## What to produce
Please give the data again exactly, with no line dropped.

▼

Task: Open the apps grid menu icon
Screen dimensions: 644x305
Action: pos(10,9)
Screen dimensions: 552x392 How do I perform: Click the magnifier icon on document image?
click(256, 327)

▲

## Task answer
Task: Open the apps grid menu icon
Screen dimensions: 644x305
Action: pos(10,9)
Screen dimensions: 552x392 How do I perform: Click the magnifier icon on document image?
click(256, 327)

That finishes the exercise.